---------- SELECTED TEXT

Thunder Rolls ...

So much for going out like a lamb! March bade us farewell last Tuesday, March 31, with an impressive thunderstorm that showered us with hail and several uncomfortably close lightning strikes—including one bolt that exploded a large grand fir (Abies grandis) at the north end of the Arboretum. Luckily, no one was standing near the unfortunate tree when it splintered so violently, leaving only a jagged snag and a debris field extending at least 150 feet in all directions. Kathleen DeMaria at the UW Botanic Gardens put together a fantastic post with more photos and info about the explosion, including how the electrical charge turned the tree into a pressure cooker, speculation as to why this particular tree might have been struck, and an odd ecological bonus that can result from a lightning strike!

--------------------
---------- RECORD EXCERPTS

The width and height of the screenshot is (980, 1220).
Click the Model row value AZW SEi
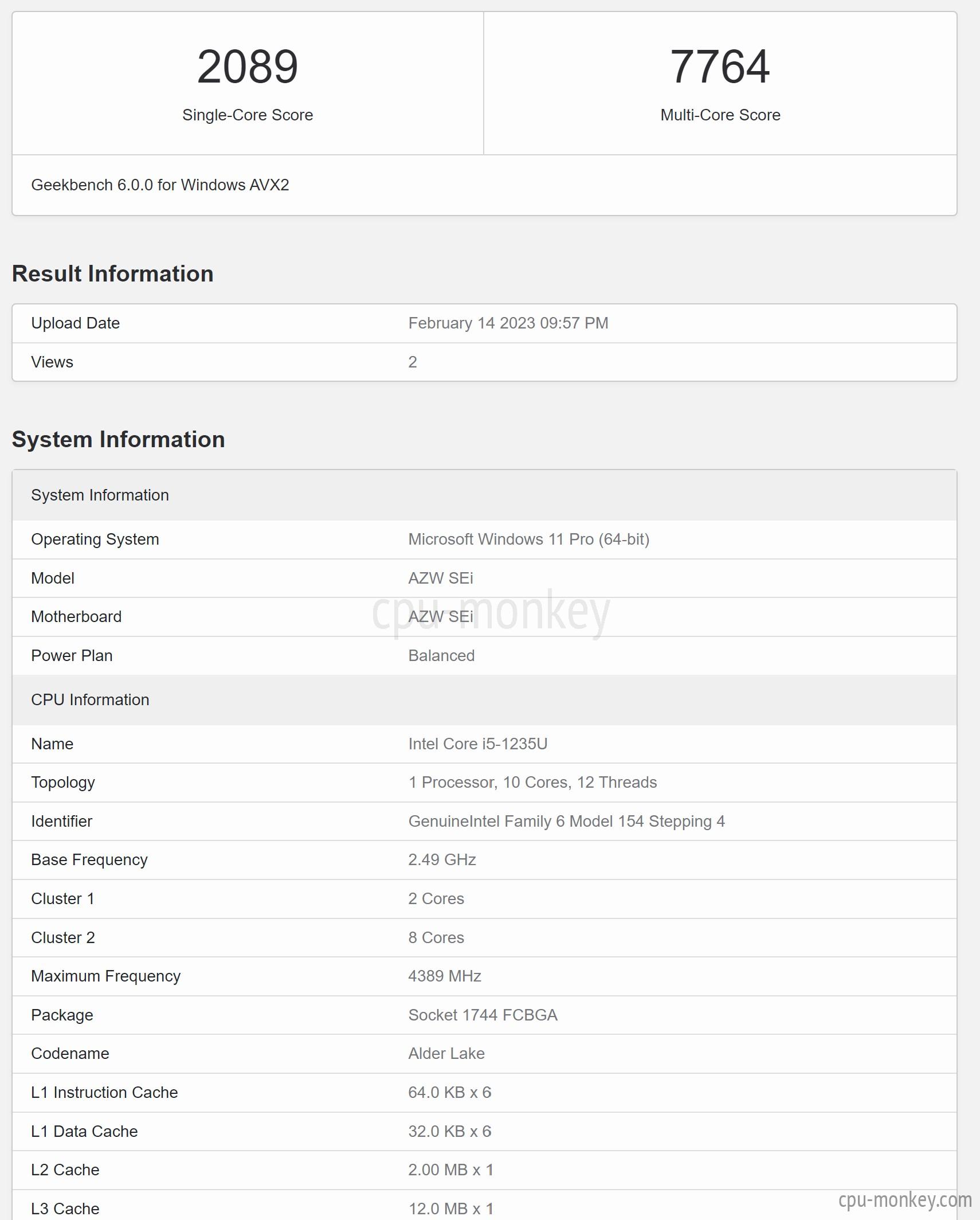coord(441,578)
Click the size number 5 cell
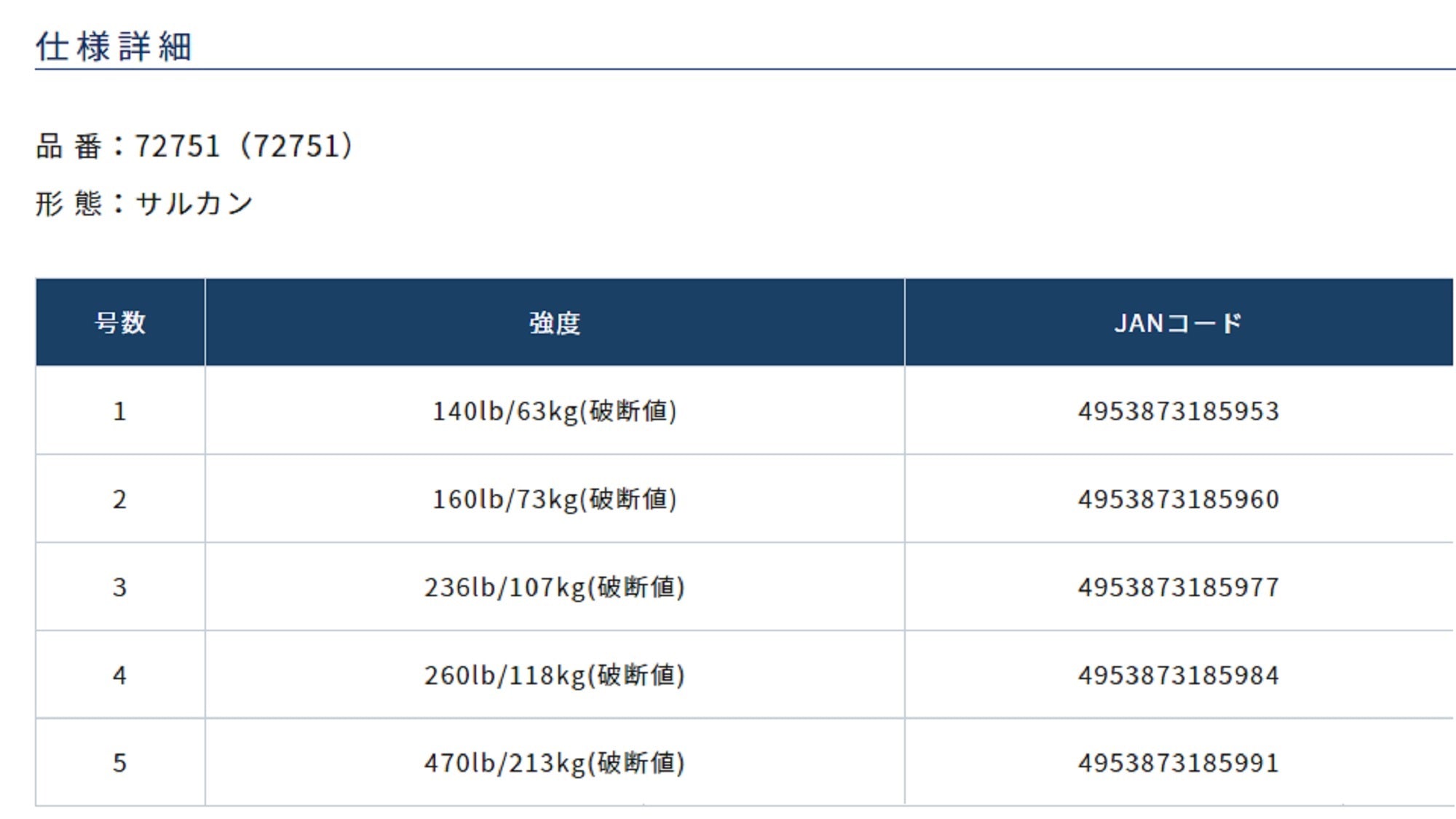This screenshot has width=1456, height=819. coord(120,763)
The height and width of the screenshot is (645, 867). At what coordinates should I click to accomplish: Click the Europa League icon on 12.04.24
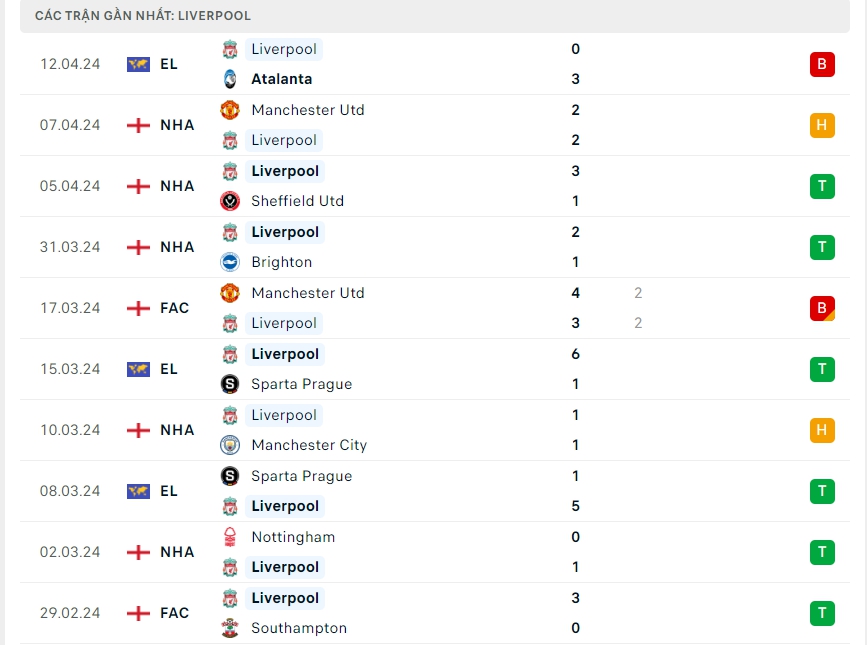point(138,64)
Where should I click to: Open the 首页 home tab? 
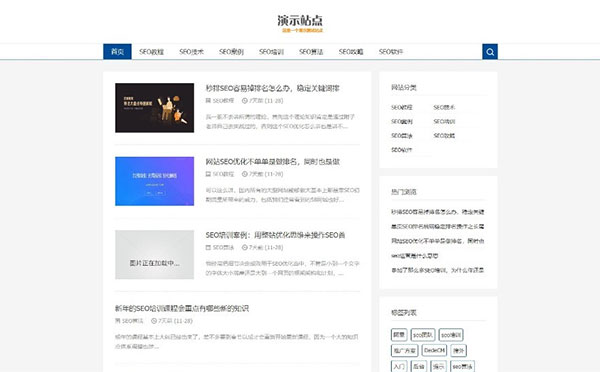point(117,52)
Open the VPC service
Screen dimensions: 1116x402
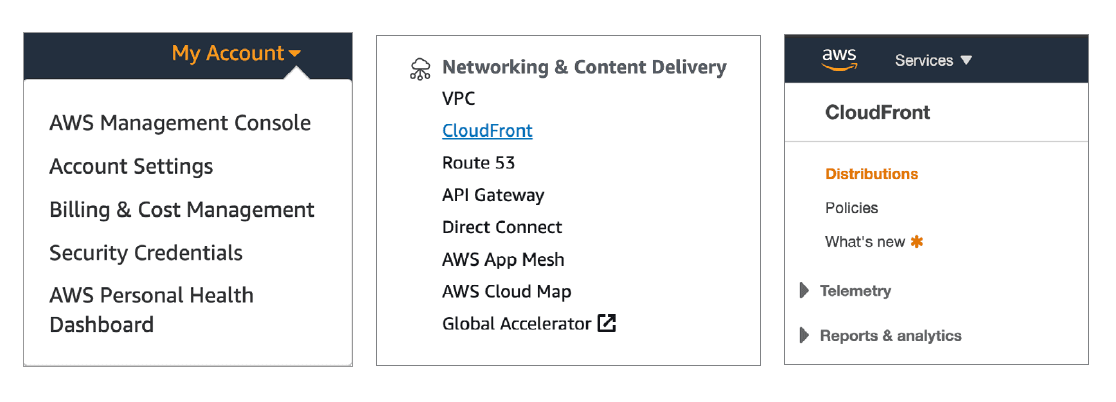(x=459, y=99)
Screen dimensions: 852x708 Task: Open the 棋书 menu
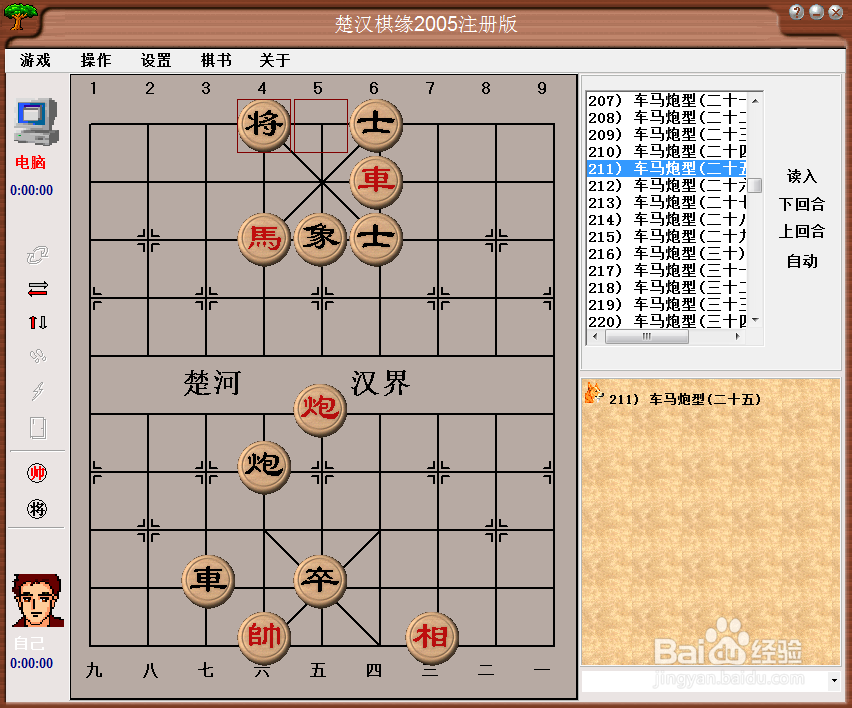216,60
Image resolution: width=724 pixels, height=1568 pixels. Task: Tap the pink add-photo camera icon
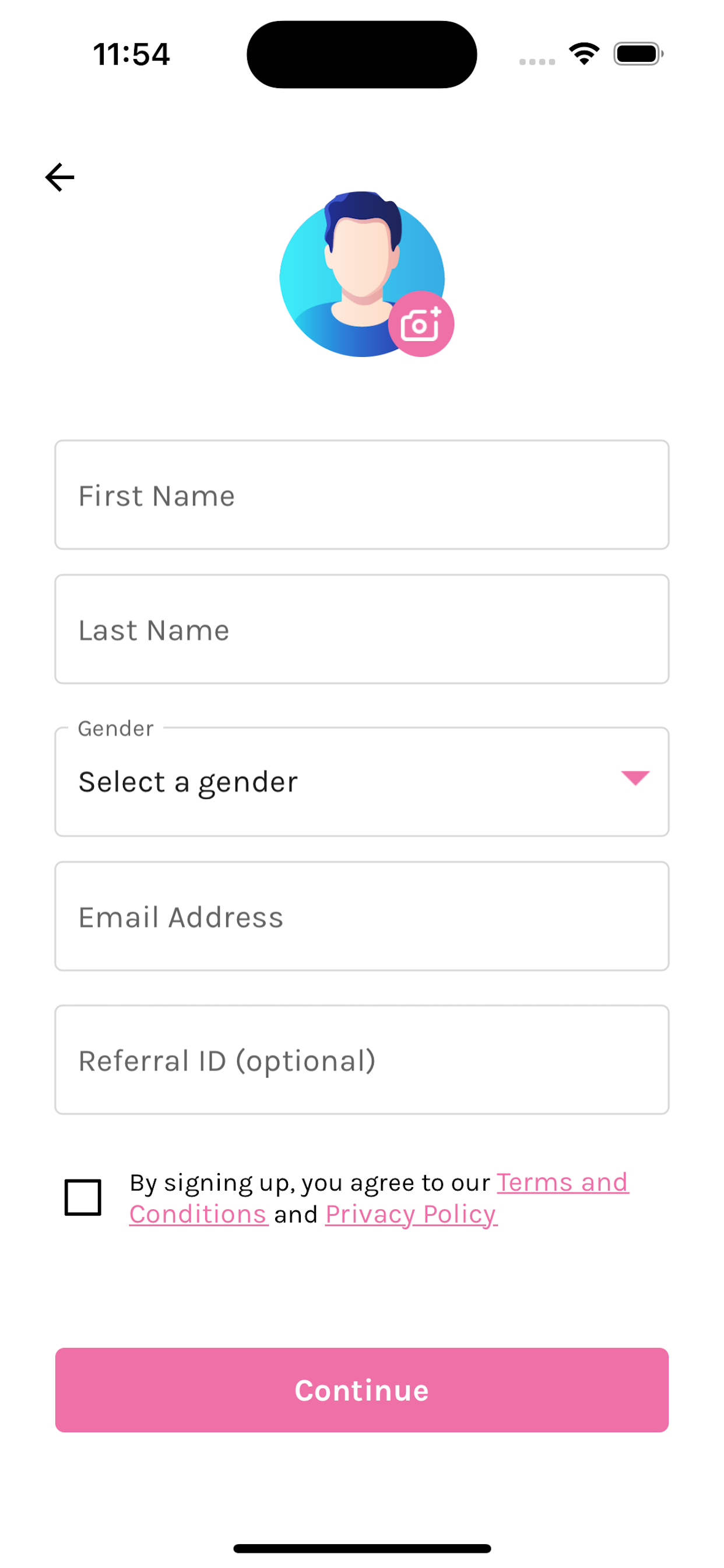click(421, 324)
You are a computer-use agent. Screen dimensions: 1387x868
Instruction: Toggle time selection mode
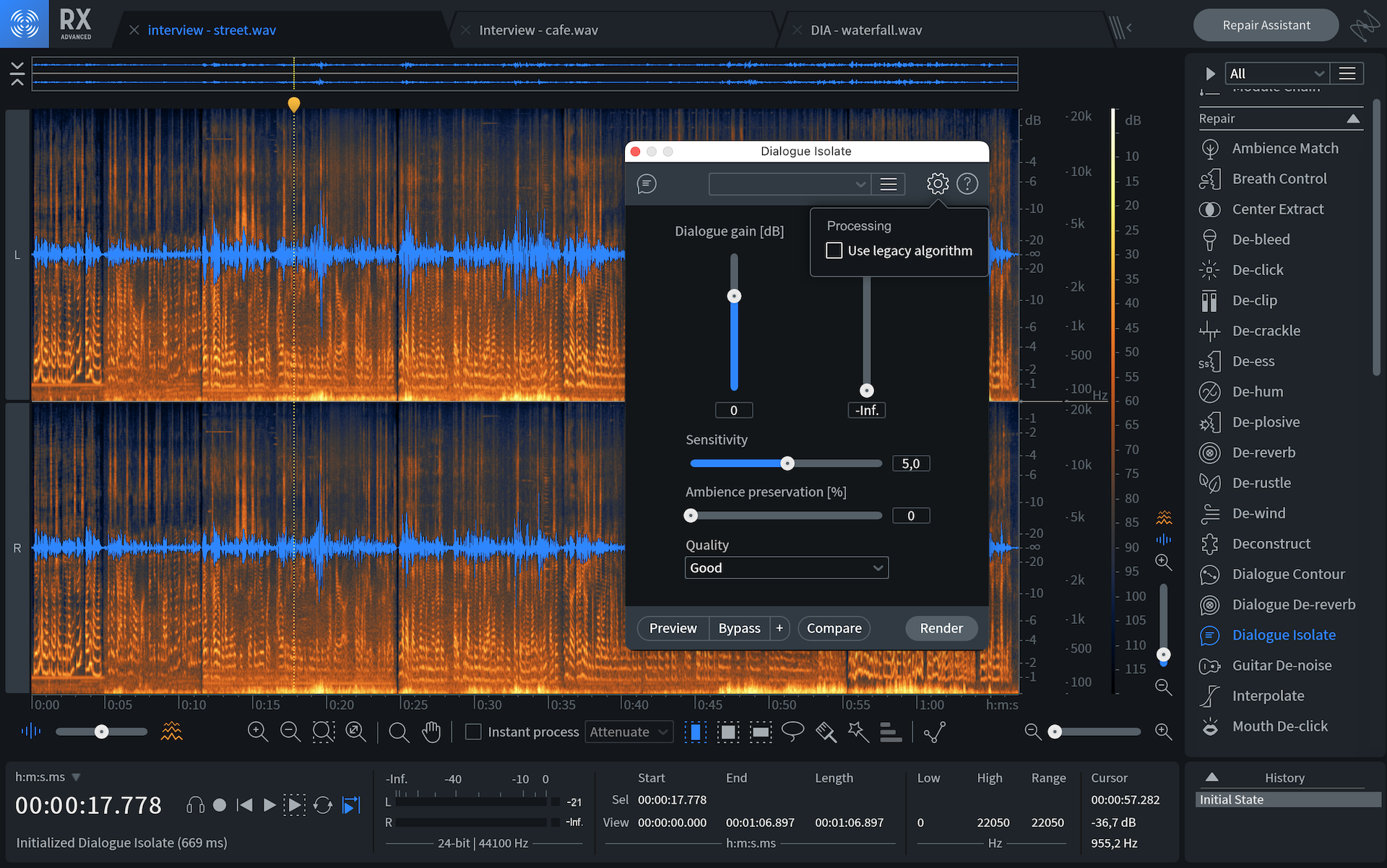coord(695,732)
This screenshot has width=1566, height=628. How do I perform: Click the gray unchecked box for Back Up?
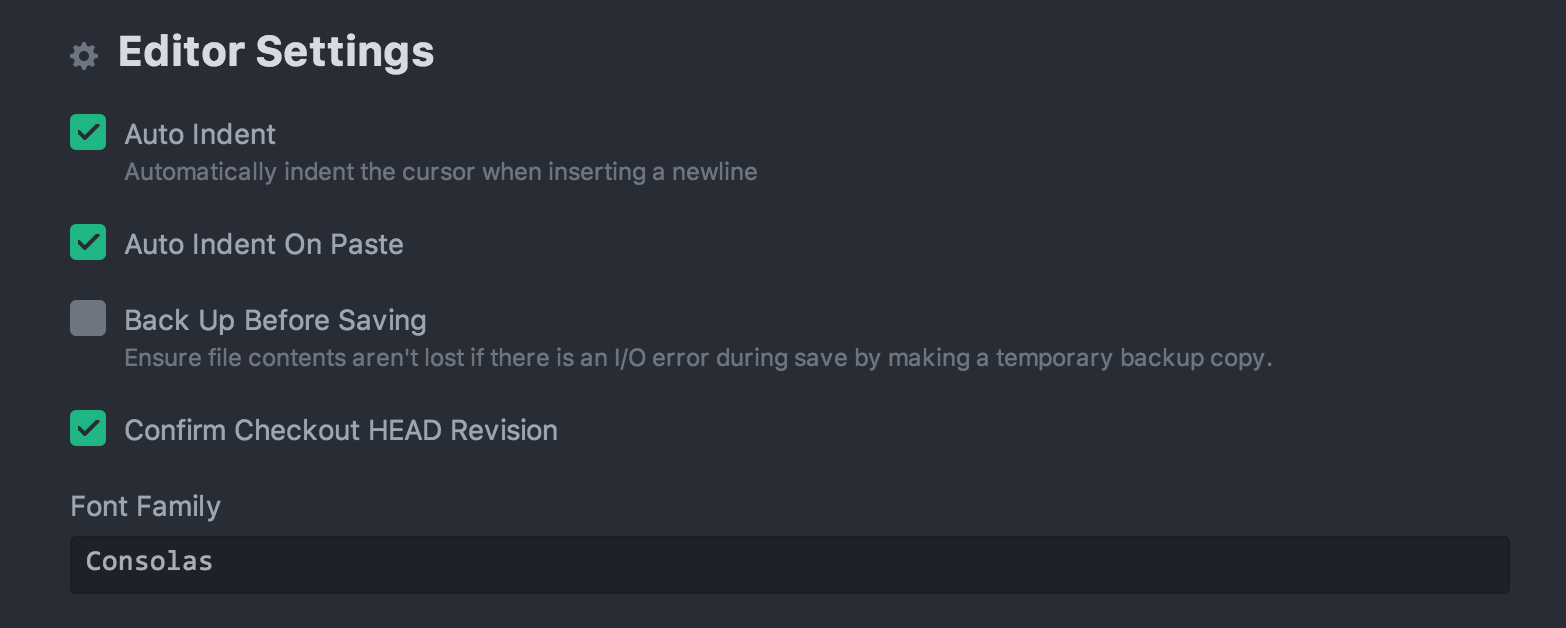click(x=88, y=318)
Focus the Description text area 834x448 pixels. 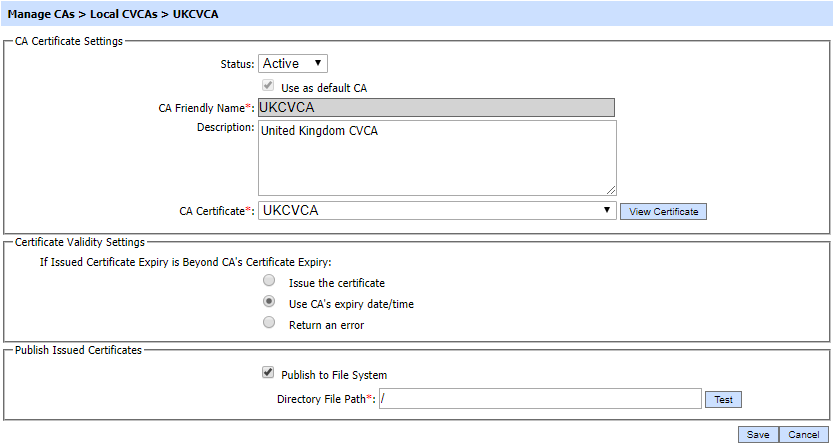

--------------------

## [WORK INSTRUCTIONS]
Extend the post about the March 31 thunderstorm, picking up directly after its final sentence. The entries are separate material and do not belong to the post about the March 31 thunderstorm.

## [RESULT FOR THIS TASK]
New Faculty Intro: Bernard Bormann

We are extremely pleased to welcome Dr. Bernard Bormann as the new director of the Olympic Natural Resources Center, and as a professor of forest ecology and physiology for SEFS. His first official day in the office was April 1, and we hope you’ll join us in welcoming him to our community!


Pack Forest Summer Crew: Apply Now!

The deadline is coming up this Thursday, April 9, to apply for the Pack Forest Summer Crew. Learn more about the amazing opportunities available, and check out the spring planting slideshow below to get a sample of the action in store for interns.


Jim Furnish: Toward a Natural Forest

This Friday, April 10, from 2 to 3:30 p.m. in the Forest Club Room, we are hosting a special seminar featuring Jim Furnish, former deputy chief of the U.S. Forest Service, who recently published a memoir about his career, Toward a Natural Forest: The Forest Service in Transition. The program will include a short film viewing and panel discussion, so come out and join the conversation!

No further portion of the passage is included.